» **DATA SHOWN**:

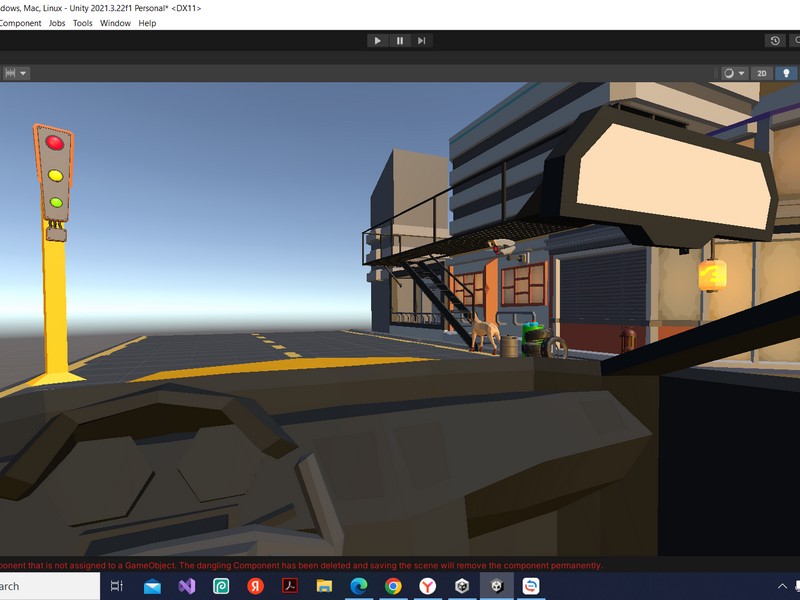Image resolution: width=800 pixels, height=600 pixels.
Task: Open the undo history icon
Action: [x=774, y=41]
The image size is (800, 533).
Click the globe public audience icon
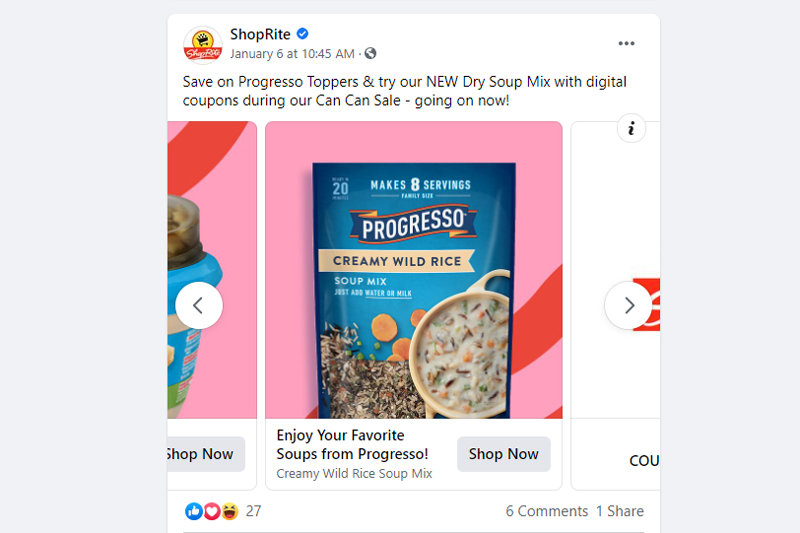coord(370,53)
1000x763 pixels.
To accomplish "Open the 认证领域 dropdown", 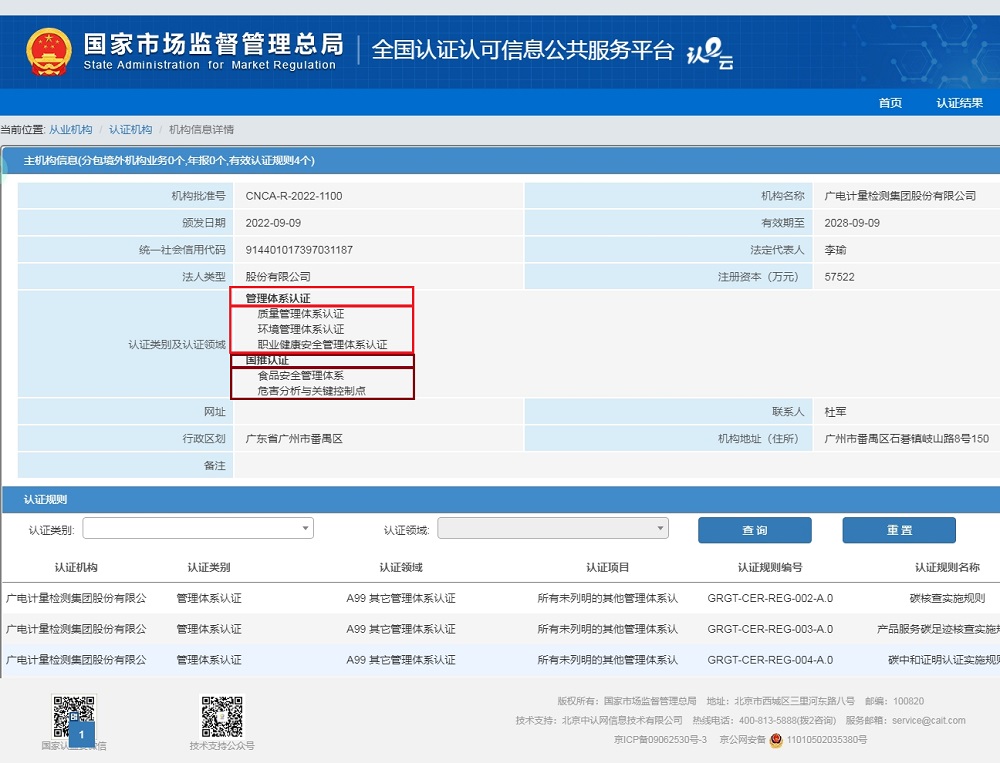I will point(553,529).
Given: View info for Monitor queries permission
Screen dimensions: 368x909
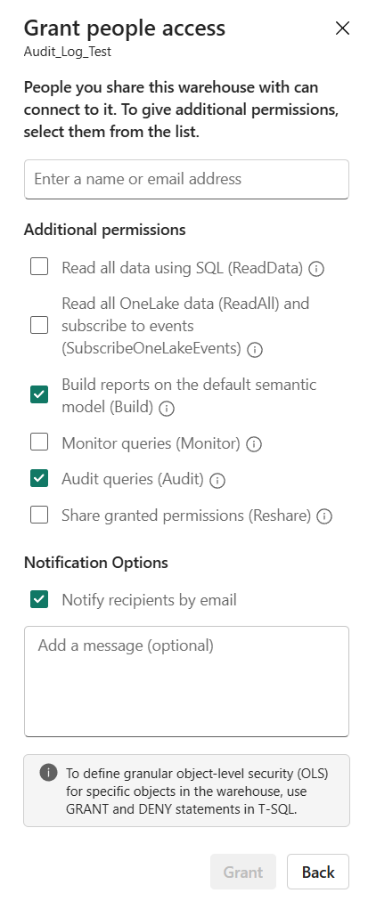Looking at the screenshot, I should [254, 445].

» **PROBLEM**: What is needed is a verbatim copy of the lines from the line with "Given: View info" through the last line of the listing, pictures excluded.

» **EXERCISE RESULT**:
Given: View info for Monitor queries permission
Screen dimensions: 368x909
Looking at the screenshot, I should [254, 445].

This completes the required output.